## What you have to do
Would you return every line of the listing below that has "icon" in it?

'''

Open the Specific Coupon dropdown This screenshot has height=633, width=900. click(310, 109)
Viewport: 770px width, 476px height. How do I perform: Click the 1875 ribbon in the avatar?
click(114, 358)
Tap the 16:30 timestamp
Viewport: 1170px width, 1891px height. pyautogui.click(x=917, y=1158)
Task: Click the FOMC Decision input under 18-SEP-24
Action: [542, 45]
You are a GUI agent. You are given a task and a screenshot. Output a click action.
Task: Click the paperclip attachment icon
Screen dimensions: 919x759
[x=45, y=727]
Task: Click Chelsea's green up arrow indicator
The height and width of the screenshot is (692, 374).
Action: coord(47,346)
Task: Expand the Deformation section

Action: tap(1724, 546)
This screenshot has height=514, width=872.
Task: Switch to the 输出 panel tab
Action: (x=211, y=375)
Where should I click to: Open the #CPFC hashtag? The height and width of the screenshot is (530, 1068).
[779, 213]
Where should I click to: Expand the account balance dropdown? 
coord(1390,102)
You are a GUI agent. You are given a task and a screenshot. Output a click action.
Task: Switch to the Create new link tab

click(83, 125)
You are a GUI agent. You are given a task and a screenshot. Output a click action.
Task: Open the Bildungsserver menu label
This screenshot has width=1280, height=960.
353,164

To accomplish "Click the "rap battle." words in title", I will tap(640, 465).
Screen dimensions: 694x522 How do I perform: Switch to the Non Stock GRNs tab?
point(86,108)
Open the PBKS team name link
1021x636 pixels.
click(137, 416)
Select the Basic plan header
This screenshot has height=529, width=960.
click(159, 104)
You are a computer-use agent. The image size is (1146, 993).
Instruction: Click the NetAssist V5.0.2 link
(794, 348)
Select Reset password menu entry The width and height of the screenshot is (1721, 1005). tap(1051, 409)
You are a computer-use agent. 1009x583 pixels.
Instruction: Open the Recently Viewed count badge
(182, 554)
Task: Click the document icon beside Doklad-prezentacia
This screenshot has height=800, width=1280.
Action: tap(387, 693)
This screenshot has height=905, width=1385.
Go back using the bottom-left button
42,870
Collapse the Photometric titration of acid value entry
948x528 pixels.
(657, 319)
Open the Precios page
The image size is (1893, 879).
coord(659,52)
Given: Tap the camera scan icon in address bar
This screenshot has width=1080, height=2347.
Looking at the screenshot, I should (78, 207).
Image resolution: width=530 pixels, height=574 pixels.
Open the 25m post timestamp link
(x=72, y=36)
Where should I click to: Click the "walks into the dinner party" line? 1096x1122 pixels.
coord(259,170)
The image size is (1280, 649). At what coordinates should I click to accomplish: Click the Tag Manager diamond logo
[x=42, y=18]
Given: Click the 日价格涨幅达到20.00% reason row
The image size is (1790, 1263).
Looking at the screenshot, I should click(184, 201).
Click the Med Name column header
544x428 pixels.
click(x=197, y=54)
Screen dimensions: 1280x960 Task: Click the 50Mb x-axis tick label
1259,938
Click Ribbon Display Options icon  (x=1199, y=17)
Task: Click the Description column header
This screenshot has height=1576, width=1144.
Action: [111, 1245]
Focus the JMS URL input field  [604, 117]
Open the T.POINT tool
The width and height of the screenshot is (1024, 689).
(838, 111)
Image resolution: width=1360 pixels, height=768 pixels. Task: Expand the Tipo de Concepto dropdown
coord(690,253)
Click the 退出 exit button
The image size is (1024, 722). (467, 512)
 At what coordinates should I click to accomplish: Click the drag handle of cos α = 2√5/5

'''

## Exercise answer
Task: Click the paperclip attachment icon
Task: Click the document icon beside Doklad-prezentacia
Given: Tap the camera scan icon in address bar
Click Ribbon Display Options icon  (x=1199, y=17)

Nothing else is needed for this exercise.